Il diritto d’autore continua a chiedere un autore, ma l’economia dell’intelligenza artificiale produce valore sempre più spesso senza poterne individuare uno. È in questa frizione che si colloca la lettura offerta dalla circolare Assonime n. 27 dell’11 dicembre 2025 sulla legge n. 132/2025: una disciplina che chiarisce i confini dell’autorialità, ma lascia irrisoluto il destino giuridico dell’output quando l’intervento umano non supera la soglia della creatività significativa.
La regola, secondo cui gli output generati integralmente da sistemi di IA restano fuori dal perimetro del copyright, è coerente con l’impianto tradizionale del diritto d’autore. Meno con le modalità attraverso cui oggi si organizza la produzione creativa, sempre più strutturata come processo tecnico e organizzativo, e sempre meno come atto individuale imputabile.
Il nodo, allora, non è se l’IA possa essere titolare di diritti, questione che l’ordinamento risolve negativamente, ma come venga allocato il rischio giuridico in assenza di un autore. Le imprese che investono in creatività artificiale si muovono in un quadro normativo che definisce con precisione chi può essere autore, ma non chiarisce cosa accade quando quell’autore, in senso proprio, non c’è.

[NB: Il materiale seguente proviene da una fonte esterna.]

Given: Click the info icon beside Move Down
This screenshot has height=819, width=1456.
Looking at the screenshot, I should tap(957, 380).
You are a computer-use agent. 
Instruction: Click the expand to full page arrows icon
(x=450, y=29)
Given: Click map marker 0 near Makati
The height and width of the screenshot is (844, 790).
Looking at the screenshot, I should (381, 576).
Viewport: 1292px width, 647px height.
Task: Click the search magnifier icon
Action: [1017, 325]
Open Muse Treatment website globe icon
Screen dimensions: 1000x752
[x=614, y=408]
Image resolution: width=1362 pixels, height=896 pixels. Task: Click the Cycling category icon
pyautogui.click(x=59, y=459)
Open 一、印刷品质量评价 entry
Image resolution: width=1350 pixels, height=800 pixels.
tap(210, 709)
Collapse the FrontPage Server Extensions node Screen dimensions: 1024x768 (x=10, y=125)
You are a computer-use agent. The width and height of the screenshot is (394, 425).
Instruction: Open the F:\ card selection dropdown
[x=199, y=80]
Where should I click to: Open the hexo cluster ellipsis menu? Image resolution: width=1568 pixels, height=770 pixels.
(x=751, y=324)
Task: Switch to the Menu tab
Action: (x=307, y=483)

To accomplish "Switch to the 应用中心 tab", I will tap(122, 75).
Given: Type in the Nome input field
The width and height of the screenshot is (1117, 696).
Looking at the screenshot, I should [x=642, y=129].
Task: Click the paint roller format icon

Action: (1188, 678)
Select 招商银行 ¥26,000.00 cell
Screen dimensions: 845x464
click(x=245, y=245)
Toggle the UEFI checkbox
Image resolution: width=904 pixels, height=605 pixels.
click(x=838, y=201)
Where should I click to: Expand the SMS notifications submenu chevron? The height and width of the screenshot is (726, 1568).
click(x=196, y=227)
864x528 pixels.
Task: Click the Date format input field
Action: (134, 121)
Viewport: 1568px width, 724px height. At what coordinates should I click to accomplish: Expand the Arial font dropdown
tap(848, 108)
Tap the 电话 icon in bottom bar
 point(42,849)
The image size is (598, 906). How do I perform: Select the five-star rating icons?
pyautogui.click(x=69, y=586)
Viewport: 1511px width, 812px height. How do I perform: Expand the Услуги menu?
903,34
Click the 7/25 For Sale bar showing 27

Se l’autore è la soglia, l’IA resta fuori
La circolare Assonime n. 27/2025 interviene come lettura sistematica della legge n. 132/2025, primo quadro nazionale organico sull’intelligenza artificiale. La tutela resta ancorata alla creatività umana e alla sua imputazione soggettiva. Gli output generati integralmente da sistemi di IA, in assenza di un apporto umano creativo, restano fuori dal perimetro del diritto d’autore.
La selezione opera attraverso una soglia precisa e, al tempo stesso, esigente. Quando l’IA è parte del processo, la tutela può sussistere solo se l’intervento umano assume carattere creativo prevalente o comunque significativo. Il diritto d’autore non valorizza l’investimento tecnologico né la complessità del processo; verifica se l’opera possa essere ricondotta a un autore in senso proprio.
È proprio su questo punto che emerge la tensione applicativa. La circolare Assonime prende atto della soglia tracciata dal legislatore e ne espone la fragilità. Distinguere tra apporto umano “significativo” e apporto “trascurabile” è una valutazione priva di criteri normativi predeterminati.